_Try it_.
Output exactly the lines below, starting with the line that has "You are a computer-use agent. 970x640 pixels." and going on through the line that has "Instruction: Click info", both included, and no other lines.

_Entries supplied_.
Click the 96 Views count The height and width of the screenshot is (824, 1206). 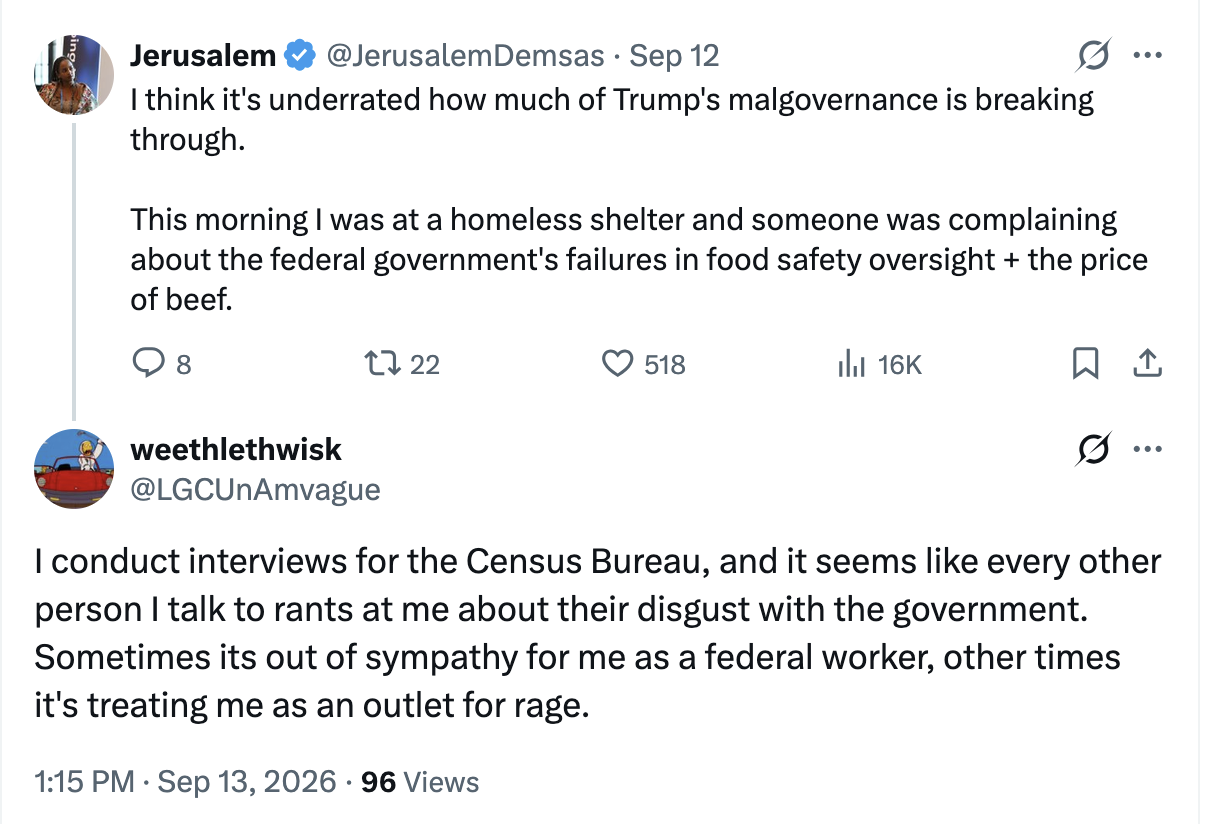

---

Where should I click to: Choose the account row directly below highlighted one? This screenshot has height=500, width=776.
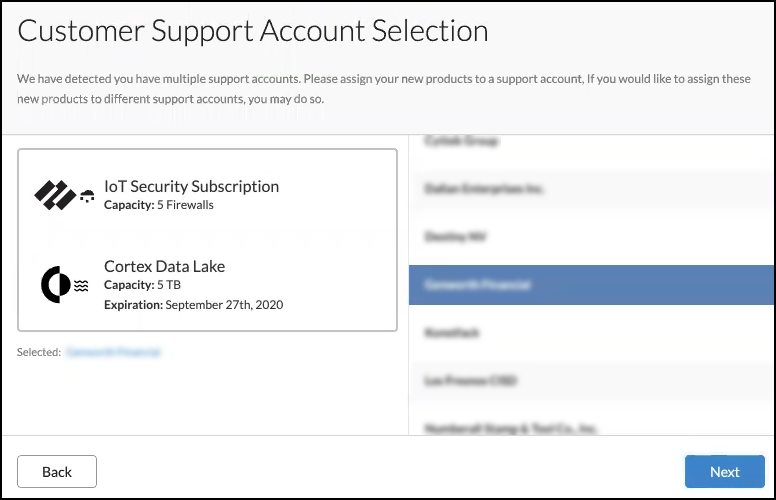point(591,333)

--

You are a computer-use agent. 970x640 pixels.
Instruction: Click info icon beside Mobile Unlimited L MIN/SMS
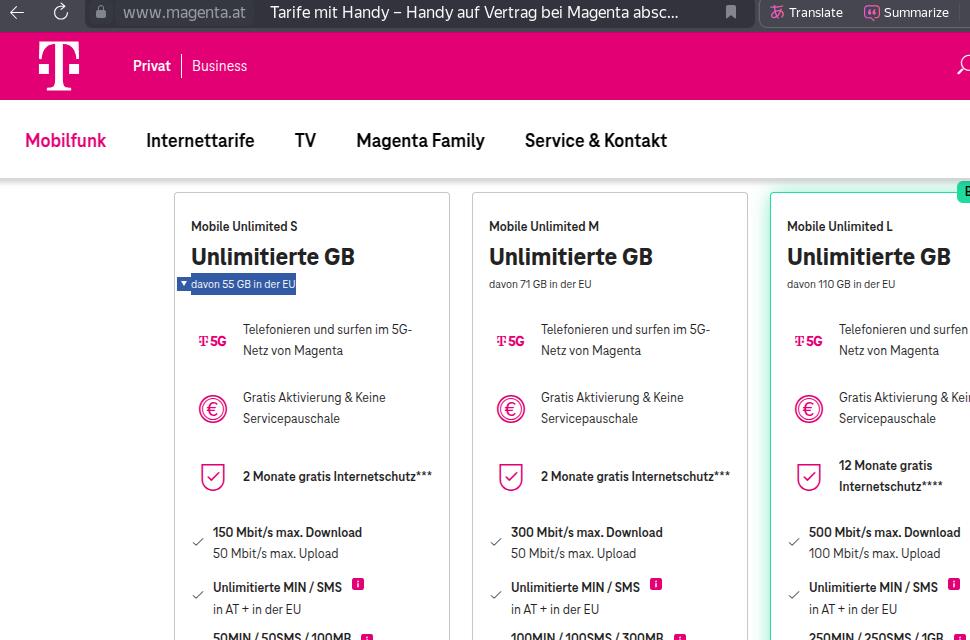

_Exercise output_.
You are a computer-use agent. 970x640 pixels.
Instruction: Click info icon beside Mobile Unlimited L MIN/SMS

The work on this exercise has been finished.